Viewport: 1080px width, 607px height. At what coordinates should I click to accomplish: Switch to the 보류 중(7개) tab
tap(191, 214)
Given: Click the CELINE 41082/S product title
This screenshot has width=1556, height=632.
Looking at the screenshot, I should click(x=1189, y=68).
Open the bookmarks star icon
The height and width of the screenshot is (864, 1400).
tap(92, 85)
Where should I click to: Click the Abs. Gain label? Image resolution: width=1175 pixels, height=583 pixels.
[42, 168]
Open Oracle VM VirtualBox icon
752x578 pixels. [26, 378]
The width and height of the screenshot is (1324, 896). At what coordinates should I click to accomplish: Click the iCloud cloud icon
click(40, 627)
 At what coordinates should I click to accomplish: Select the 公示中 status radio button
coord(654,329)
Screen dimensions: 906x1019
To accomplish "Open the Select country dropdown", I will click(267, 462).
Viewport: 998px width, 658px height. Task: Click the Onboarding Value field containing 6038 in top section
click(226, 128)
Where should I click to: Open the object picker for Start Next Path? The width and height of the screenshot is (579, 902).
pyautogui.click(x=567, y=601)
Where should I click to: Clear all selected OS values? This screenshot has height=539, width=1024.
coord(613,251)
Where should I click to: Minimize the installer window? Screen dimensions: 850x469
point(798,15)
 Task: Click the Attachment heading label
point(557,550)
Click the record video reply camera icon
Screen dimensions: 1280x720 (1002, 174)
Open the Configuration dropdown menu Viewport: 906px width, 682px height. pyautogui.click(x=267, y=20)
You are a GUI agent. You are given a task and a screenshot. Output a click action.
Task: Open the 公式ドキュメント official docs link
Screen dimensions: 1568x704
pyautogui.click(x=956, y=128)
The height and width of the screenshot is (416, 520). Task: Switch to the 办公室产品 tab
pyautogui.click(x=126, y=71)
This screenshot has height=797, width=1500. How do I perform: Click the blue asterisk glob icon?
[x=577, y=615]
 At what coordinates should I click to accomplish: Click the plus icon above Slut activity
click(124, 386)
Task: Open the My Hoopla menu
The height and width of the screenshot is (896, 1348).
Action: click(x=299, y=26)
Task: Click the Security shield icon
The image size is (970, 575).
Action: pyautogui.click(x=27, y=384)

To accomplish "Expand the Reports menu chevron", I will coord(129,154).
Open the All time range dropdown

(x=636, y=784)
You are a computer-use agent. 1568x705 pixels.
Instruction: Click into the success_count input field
########################################
» Problem requirements
Could you give the records above again, exactly and in full?

» Response to the exercise
Viewport: 1080px width, 607px height. At what coordinates should I click to accomplish: Switch to the 보류 중(7개) tab
tap(191, 214)
Given: Click the CELINE 41082/S product title
This screenshot has width=1556, height=632.
Looking at the screenshot, I should click(x=1189, y=68).
Open the bookmarks star icon
The height and width of the screenshot is (864, 1400).
tap(92, 85)
Where should I click to: Click the Abs. Gain label? Image resolution: width=1175 pixels, height=583 pixels.
[42, 168]
Open Oracle VM VirtualBox icon
752x578 pixels. [26, 378]
The width and height of the screenshot is (1324, 896). At what coordinates should I click to accomplish: Click the iCloud cloud icon
click(40, 627)
 At what coordinates should I click to accomplish: Select the 公示中 status radio button
coord(654,329)
Screen dimensions: 906x1019
To accomplish "Open the Select country dropdown", I will click(267, 462).
Viewport: 998px width, 658px height. Task: Click the Onboarding Value field containing 6038 in top section
click(226, 128)
Where should I click to: Open the object picker for Start Next Path? The width and height of the screenshot is (579, 902).
pyautogui.click(x=567, y=601)
Where should I click to: Clear all selected OS values? This screenshot has height=539, width=1024.
coord(613,251)
Where should I click to: Minimize the installer window? Screen dimensions: 850x469
point(798,15)
 Task: Click the Attachment heading label
point(557,550)
Click the record video reply camera icon
Screen dimensions: 1280x720 (1002, 174)
Open the Configuration dropdown menu Viewport: 906px width, 682px height. pyautogui.click(x=267, y=20)
You are a GUI agent. You are given a task and a screenshot. Output a click action.
Task: Open the 公式ドキュメント official docs link
Screen dimensions: 1568x704
pyautogui.click(x=956, y=128)
The height and width of the screenshot is (416, 520). Task: Switch to the 办公室产品 tab
pyautogui.click(x=126, y=71)
This screenshot has height=797, width=1500. How do I perform: Click the blue asterisk glob icon?
[x=577, y=615]
 At what coordinates should I click to accomplish: Click the plus icon above Slut activity
click(124, 386)
Task: Open the My Hoopla menu
The height and width of the screenshot is (896, 1348).
Action: click(x=299, y=26)
Task: Click the Security shield icon
The image size is (970, 575).
Action: pyautogui.click(x=27, y=384)

To accomplish "Expand the Reports menu chevron", I will coord(129,154).
Open the All time range dropdown

(x=636, y=784)
You are a computer-use agent. 1568x705 pixels.
Instruction: Click into the success_count input field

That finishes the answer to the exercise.